A discussão da paridade contributiva na previdência complementar fechada, quando patrocinada pelo Poder Público, nos lembra a malsinada busca pelo teto remuneratório do serviço público. Neste caso, o art. 37, XI da Constituição de 1988, após algumas mudanças, nunca conseguiu gerar o efeito desejado. Os motivos foram variados: impossibilidade de inclusão de parcelas individuais, ausência de autoaplicabilidade da norma e, mais recentemente, exclusão de parcelas "indenizatórias", entre outros argumentos.

Já no caso da paridade contributiva na previdência complementar, a regra foi explicitamente prevista pela Emenda Constitucional 20/98, ao dispor, no art. 202, § 3º da Carta de 1988, que "É vedado o aporte de recursos a entidade de previdência privada pela União, Estados, Distrito Federal e Municípios, suas autarquias, fundações, empresas públicas, sociedades de economia mista e outras entidades públicas, salvo na qualidade de patrocinador, situação na qual, em hipótese alguma, sua contribuição normal poderá exceder a do segurado".

A clareza do dispositivo é patente. A norma veio a impor relevante limite aos aportes estatais a entidades previdenciárias, pois, não raramente, boa parte das receitas das empresas públicas e sociedades de economia mista era absorvida pelos interesses particulares dos empregados públicos favorecidos. Havia situações nas quais a proporção dos aportes chegava a inacreditáveis sete para um, ou seja, a cada real aportado pelos participantes, a entidade estatal ingressava com sete.

O preceito de 1998 veio com uma transição razoável, de forma às entidades buscarem, atuarialmente, a adequação necessária, mediante revisão de planos e redimensionamento das contribuições. Não por outro motivo, na mesma época, várias entidades previdenciárias migraram dos antigos planos de benefício definido, em regra atuarialmente corrompidos, para os planos de contribuição definida.

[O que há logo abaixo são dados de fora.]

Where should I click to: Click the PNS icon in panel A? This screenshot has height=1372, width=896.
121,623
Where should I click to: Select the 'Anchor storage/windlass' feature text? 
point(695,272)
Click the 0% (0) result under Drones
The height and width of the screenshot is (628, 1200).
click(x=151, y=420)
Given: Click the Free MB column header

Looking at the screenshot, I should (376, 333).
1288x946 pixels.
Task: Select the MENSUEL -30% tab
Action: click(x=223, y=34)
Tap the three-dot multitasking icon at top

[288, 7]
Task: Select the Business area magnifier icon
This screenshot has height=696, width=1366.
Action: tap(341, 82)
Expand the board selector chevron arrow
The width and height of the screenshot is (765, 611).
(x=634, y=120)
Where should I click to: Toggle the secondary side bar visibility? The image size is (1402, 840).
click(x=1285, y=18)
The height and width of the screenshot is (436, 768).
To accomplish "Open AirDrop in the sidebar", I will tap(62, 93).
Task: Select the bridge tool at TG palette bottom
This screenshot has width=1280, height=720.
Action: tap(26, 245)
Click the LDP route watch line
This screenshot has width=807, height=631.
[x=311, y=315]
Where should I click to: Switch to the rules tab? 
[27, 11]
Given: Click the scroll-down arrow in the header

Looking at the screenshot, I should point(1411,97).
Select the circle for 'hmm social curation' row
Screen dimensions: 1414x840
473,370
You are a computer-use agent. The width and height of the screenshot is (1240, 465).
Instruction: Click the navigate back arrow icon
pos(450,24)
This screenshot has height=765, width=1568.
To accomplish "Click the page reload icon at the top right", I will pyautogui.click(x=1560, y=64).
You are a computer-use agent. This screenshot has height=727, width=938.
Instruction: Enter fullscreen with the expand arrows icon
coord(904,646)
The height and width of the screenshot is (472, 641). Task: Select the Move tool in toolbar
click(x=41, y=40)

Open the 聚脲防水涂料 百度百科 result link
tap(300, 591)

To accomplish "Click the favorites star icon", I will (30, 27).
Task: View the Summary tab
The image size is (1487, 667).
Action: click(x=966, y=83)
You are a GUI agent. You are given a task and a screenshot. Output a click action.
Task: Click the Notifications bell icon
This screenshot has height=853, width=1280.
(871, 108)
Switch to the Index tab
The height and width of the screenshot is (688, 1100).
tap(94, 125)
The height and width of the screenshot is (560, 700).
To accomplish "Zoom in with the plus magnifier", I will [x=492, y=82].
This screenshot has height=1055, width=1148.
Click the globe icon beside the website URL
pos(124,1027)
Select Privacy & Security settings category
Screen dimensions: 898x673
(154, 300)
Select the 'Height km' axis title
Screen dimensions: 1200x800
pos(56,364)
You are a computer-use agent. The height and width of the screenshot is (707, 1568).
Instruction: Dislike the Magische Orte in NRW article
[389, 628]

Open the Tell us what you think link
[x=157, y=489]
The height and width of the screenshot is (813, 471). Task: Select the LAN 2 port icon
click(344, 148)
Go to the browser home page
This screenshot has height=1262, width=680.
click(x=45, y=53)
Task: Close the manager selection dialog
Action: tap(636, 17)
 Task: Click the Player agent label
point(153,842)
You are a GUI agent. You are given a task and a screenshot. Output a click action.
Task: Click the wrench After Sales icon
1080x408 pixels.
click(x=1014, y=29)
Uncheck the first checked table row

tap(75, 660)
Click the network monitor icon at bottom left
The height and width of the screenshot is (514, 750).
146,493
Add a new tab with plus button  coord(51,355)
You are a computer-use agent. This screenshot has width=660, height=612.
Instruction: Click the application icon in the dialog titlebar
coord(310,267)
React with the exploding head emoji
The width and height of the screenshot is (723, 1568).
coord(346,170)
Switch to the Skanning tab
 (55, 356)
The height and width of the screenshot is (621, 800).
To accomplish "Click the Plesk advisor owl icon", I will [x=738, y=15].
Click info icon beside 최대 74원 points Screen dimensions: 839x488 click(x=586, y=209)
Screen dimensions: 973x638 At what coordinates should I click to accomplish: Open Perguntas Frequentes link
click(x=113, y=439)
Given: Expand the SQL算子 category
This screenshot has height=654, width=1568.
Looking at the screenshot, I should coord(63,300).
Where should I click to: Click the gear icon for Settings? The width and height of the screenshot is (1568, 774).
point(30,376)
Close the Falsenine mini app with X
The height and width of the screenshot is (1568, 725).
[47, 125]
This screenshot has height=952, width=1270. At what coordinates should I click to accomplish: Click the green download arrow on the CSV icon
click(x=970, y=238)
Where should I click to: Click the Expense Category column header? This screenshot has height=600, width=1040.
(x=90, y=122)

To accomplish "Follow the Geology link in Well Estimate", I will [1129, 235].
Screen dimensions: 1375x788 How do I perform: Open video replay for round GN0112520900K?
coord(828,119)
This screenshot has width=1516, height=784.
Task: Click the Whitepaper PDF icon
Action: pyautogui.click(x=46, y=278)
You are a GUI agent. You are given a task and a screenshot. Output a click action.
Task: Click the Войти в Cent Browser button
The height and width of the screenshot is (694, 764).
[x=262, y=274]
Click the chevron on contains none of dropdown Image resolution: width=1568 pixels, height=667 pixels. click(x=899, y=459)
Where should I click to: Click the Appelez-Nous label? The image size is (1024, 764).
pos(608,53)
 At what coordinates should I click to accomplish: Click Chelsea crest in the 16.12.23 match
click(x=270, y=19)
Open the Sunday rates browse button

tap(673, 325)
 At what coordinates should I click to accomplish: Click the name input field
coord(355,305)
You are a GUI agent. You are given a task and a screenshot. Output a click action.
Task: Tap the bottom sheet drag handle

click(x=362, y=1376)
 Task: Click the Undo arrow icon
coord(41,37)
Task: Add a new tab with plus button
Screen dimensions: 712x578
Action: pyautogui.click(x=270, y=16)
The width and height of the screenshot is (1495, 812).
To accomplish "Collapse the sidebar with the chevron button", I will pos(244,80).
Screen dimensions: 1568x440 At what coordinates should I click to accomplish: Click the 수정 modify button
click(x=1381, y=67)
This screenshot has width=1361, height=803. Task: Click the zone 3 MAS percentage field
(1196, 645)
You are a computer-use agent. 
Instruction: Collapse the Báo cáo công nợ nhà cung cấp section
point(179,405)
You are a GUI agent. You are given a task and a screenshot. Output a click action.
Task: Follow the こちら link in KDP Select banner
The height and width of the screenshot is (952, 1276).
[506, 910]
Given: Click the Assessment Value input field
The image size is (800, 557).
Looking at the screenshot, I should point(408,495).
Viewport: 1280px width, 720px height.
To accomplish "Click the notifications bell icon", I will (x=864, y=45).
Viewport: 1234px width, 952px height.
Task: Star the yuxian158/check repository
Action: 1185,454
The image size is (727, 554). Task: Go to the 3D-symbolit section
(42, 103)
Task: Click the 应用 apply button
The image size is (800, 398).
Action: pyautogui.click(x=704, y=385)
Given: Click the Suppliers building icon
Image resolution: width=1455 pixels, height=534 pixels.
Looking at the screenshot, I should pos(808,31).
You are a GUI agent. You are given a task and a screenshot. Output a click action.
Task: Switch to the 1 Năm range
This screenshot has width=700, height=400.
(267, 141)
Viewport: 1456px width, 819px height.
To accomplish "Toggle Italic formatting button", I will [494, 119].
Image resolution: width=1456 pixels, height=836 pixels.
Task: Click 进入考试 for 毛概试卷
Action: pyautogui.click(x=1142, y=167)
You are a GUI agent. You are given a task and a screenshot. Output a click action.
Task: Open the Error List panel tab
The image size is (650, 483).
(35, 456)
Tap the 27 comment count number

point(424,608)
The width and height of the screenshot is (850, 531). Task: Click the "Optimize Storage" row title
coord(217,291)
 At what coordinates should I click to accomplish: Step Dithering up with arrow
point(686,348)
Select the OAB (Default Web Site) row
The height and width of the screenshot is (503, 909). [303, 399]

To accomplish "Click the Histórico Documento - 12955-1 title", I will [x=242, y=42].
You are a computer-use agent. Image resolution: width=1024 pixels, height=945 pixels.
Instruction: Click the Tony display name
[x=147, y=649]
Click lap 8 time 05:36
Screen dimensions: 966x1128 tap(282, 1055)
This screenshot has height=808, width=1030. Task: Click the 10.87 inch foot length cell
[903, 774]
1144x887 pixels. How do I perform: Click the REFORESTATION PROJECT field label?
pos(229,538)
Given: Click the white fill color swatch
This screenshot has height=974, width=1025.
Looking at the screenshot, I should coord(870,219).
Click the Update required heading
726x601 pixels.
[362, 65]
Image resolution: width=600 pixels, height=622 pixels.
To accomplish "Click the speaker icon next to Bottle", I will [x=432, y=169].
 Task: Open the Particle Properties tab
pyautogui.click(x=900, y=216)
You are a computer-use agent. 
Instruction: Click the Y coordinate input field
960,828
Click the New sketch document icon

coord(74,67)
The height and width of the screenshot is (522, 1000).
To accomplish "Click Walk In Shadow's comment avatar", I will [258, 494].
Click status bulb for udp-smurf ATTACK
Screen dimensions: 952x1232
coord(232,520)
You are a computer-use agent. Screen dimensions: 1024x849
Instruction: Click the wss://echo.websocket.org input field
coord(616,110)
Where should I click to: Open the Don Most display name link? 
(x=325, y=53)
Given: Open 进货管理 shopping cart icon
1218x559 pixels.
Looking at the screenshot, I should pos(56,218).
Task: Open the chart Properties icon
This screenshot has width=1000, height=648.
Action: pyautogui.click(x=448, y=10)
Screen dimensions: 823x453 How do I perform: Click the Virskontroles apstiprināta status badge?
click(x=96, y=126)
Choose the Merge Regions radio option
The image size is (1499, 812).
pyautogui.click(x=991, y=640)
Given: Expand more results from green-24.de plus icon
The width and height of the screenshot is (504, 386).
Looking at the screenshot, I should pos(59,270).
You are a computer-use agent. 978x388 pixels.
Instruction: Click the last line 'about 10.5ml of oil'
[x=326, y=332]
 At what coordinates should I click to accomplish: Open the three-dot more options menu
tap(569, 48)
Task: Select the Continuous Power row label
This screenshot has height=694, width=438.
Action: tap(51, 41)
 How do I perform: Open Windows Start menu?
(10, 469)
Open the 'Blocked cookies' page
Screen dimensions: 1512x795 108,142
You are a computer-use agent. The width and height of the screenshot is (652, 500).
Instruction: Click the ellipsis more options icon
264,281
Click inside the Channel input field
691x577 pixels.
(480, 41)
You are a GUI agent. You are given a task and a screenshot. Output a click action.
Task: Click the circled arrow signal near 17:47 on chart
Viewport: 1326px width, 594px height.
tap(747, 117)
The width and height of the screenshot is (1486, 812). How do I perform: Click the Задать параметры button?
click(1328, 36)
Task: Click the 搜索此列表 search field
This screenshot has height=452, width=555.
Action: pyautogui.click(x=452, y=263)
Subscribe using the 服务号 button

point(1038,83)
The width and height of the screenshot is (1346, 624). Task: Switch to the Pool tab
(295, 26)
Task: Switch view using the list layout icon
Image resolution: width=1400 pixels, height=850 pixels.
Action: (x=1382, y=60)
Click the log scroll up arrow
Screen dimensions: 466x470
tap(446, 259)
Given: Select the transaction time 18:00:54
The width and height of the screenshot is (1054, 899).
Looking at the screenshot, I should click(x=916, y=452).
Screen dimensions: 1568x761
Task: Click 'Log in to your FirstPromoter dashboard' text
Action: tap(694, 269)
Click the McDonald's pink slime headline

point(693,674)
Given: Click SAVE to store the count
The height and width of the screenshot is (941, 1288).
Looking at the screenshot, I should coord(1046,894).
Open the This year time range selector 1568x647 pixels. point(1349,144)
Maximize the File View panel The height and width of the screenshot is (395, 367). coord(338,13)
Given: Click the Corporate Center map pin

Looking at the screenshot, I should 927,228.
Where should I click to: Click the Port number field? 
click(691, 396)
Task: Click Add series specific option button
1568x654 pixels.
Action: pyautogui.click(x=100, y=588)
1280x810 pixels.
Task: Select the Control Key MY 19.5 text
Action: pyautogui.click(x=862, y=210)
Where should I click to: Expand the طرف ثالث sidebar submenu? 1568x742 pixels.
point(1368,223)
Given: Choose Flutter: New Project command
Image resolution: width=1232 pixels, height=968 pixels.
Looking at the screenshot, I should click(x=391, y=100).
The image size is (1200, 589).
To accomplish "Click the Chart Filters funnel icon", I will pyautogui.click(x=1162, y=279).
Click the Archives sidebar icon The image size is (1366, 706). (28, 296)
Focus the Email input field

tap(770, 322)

Todavia, na atualidade, existem dois estratagemas de superação ao preceito constitucional: primeiro, a paridade prevista seria somente quanto às "contribuições normais", ou seja, não seria aplicável ao equacionamento de déficits, o qual é feito pelas "contribuições extraordinárias" (art. 19, LC nº 109/01). A interpretação apontada, além de incorrer no evidente erro de interpretar a Constituição a partir da lei (o certo seria o contrário), implicaria nulificar a regra da paridade, pois os déficits seriam arcados, na maior parte, pelo Poder Público. Ademais, a proporção contributiva das contribuições normais deve ser observada nas contribuições extraordinárias (art. 21, LC 109/01).

O outro raciocínio, mais sofisticado, implica afirmar que a desproporção contributiva poderia perdurar, ainda hoje, em virtude da própria autorização de ajustes previsto no art. 5º da EC nº 20/98 ("O disposto no art. 202,  § 3º, da Constituição Federal, quanto à exigência de paridade entre a contribuição da patrocinadora e a contribuição do segurado, terá vigência no prazo de dois anos a partir da publicação desta Emenda, ou, caso ocorra antes, na data de publicação da lei complementar a que se refere o  § 4º do mesmo artigo"). Ou seja, a paridade deveria ser aplicada no prazo de dois anos, mas déficits acumulados até aquela data poderiam ser liquidados no futuro.

Esse último pensamento motivou a edição da Resolução CGPC nº 01/2000, a qual, ao prever a necessidade de paridade contributiva, no âmbito das entidades fechadas de previdência privada patrocinadas pelo Poder Público, "isentou" a observância do regramento constitucional quando "do ajuste atuarial por intermédio de estímulo a migração de participantes de planos de benefício definido para contribuição definida" (art. 3º). A regra foi posteriormente revogada pela Resolução CNPC 07/2011.

No limite, seria possível inferir que o ajuste determinado pela EC nº 20/98, no prazo de dois anos, não implicaria a realização forçada, em curto período, dos acertos necessários, especialmente em situações de elevado desequilíbrio. Com base no tempus regit actum, déficits passados ainda seriam regidos pelas regras pretéritas, que não determinavam a paridade. Todavia, ainda que admitida a premissa, o que se vê, na atualidade, é a falta de controle e segmentação entre déficits passados e futuros, com tentativas variadas, mesmo nas instâncias judiciais, de preservar privilégios.

É hora de o modelo de contribuição desejado e constitucionalizado em 1998 ser observado, sem percepções heterodoxas da legislação vigente e, ainda, sem a criação de déficits passados como forma de preservar privilégios futuros. Que o art. 202, § 3º da CF/88 possa, na sua plenitude, ser aplicado na previdência complementar brasileira.